__Task goal__
For this task, output exactly the lines of the material below starting at the line with "Where should I" and ending at the line with "The image size"; pictures are to be excluded.

__Record extracts__
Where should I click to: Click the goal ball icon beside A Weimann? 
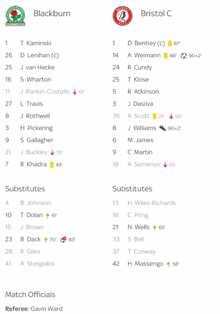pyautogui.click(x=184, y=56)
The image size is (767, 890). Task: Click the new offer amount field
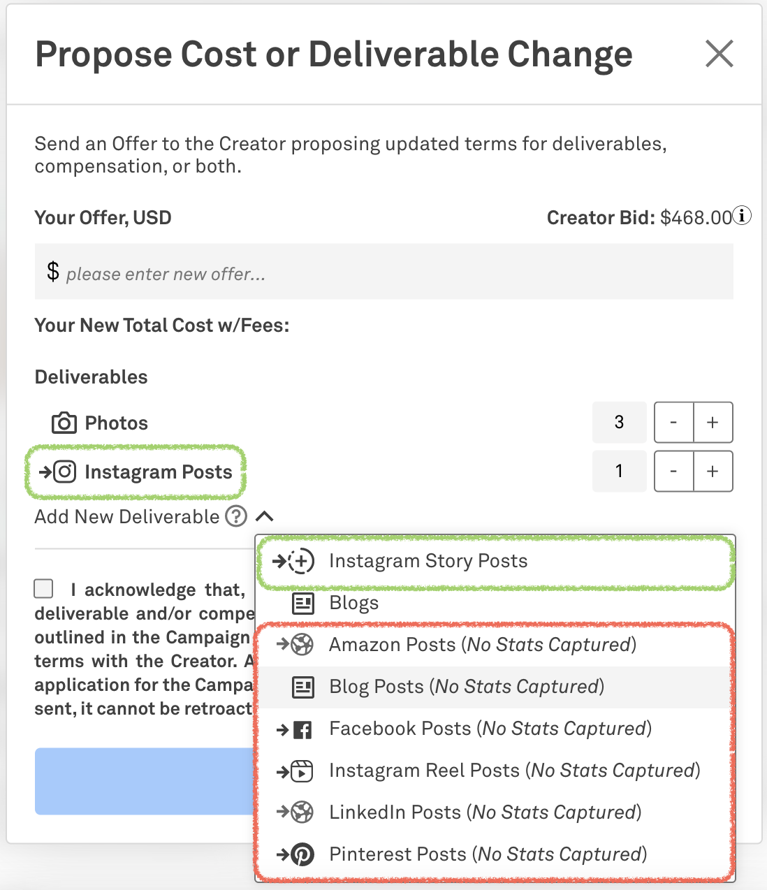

--

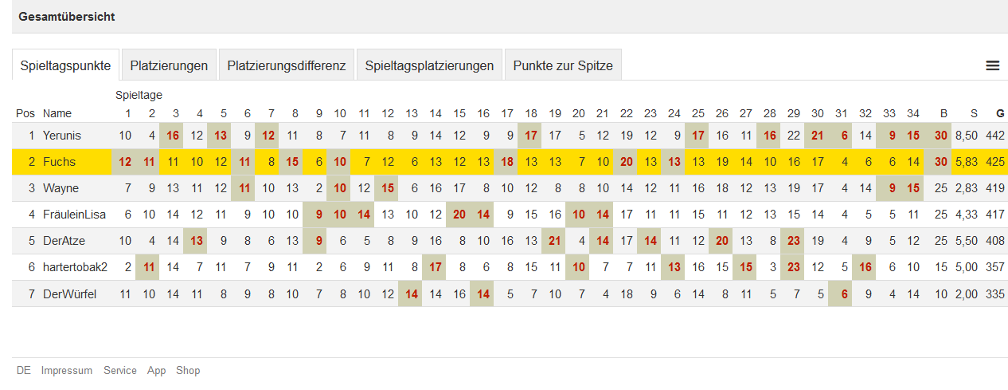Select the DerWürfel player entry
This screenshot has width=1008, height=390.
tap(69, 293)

__Response to the exercise__
Where should I click to: Click the goal ball icon beside A Weimann? 
pyautogui.click(x=184, y=56)
The image size is (767, 890). Task: Click the new offer amount field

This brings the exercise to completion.